Grijzemonnikenklooster of Grijzemonniken is een wierde en voormalig gehucht ten westen van Baamsum en ten noordoosten van Lesterhuis (tussen Woldendorp en Termunten) in de gemeente Eemsdelta in de Nederlandse provincie Groningen. Er staat een boerderij; Grijze Monnikenklooster. De boerderij ligt aan een meander van de Oude Ae, een restant van de Munte.
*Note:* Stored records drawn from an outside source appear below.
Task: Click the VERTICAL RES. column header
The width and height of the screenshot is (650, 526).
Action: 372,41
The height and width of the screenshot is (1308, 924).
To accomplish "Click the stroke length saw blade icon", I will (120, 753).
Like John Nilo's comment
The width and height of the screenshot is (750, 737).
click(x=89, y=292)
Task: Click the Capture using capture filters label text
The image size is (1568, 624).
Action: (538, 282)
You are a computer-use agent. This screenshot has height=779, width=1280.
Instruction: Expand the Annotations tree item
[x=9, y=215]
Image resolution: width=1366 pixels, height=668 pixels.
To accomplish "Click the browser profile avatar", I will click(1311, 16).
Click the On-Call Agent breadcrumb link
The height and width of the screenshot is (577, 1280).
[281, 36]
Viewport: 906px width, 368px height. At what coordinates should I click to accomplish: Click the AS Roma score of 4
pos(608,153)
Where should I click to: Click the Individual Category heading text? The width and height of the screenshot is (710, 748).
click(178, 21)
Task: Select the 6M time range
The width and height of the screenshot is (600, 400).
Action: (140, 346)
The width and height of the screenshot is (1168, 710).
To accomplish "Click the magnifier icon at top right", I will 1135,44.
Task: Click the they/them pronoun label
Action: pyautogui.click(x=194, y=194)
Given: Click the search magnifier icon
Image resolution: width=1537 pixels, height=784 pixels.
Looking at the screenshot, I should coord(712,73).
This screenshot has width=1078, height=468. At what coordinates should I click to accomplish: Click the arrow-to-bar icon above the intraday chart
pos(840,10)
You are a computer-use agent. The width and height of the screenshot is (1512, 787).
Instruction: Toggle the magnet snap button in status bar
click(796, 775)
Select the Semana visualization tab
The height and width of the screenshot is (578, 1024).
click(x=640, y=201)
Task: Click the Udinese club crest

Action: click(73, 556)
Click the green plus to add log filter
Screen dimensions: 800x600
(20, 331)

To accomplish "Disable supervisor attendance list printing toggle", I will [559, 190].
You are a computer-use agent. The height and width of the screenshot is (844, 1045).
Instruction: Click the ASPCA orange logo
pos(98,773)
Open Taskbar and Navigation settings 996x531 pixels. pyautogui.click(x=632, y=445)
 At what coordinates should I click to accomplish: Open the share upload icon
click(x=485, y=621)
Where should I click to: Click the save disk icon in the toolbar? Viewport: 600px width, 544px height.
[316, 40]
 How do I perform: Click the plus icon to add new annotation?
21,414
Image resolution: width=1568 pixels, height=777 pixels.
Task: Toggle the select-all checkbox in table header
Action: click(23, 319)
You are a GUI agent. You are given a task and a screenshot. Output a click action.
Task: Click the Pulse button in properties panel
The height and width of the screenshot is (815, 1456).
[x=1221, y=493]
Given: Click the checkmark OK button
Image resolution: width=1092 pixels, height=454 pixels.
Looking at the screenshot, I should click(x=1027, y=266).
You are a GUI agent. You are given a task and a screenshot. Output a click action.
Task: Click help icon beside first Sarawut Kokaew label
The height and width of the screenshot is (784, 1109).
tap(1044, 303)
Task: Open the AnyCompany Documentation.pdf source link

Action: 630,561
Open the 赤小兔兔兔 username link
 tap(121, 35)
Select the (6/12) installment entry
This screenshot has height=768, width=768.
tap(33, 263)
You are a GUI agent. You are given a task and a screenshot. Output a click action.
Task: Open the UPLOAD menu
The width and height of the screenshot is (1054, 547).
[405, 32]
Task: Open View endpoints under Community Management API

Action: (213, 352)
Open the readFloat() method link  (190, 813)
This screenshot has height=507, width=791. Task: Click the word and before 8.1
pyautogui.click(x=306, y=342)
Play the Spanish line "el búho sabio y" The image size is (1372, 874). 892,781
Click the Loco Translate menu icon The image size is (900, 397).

Langs de boerderij loopt de Kloosterlaan.
Cisterciënzer monnikenklooster
Op de wierde werd in 1299 het Cisterciënzer monnikenklooster Menterne hersticht, omdat het klooster Menterwolde bij Nieuwolda niet veilig genoeg meer lag. Volgens diverse 18e- en 19e-eeuwse bronnen werd het klooster ook wel Trium Montium (Drie Bergen of Drie Heuvelen) genoemd. Ook werd het klooster, omdat het gewijd was aan Benedictus, ook wel St. Benedictusklooster (Sanctus Benedictus in Menterna) genoemd. Ten slotte werd het ook wel Grijzemonnikenklooster genoemd, naar de grijze kleur van de kappen die de Cisterciënzer monniken droegen. Het klooster was een dochter van het klooster van Aduard.
Op het kloosterterrein, dat binnen de grachten ongeveer 3 hectare omvatte, bevonden zich onder andere een korenmolen, een smederij en een achtkantig waterreservoir, terwijl zich buiten de wallen vermoedelijk een tichelwerk bevond. De abt had vermoedelijk tevens de leiding van het Termunterzijlvest. Het klooster bezat onder andere voorwerken in Muntendam (Kolde Monnicken), Midwolda (Nijenhuis) en Rysum (Krummhörn) (Rode Voorwerk), waarschijnlijk ook in Nieuwolda (De Olde Stoeve), verder veenderijen in de Dollard (Munnikeveen) en in de omgeving van Muntendam. Het voorwerk in het naburige Lesterhuis was volgens overleveringen eveneens verbonden met het klooster, maar bevond zich in de 16e eeuw (en vermoedelijk ook eerder) in handen van het klooster te Heiligerlee.[1] Het Grijzemonnikenklooster bezat parochierechten te Wagenborgen en Zwaag, waarvan de dorpskerk in 1419 werd geïncorporeerd.[2] In Groningen bezat het klooster een refugium op de hoek ('de Horne') van het Martinikerkhof met de Sint-Jansstraat (St. Johannesstrate), daarnaast een refugium te Appingedam. Het grondbezit was uitgestrekt. Nog in 1555 haden de kloosterlingen 150 hectare in gebruik, terwijl het Grijzemonniken- en het Grijzevrouwenklooster samen alleen al in het Wold-Oldambt zo'n 900 hectare verpachtten. Voor het ontstaan van de Dollard in de 15e eeuw was dat nog veel meer.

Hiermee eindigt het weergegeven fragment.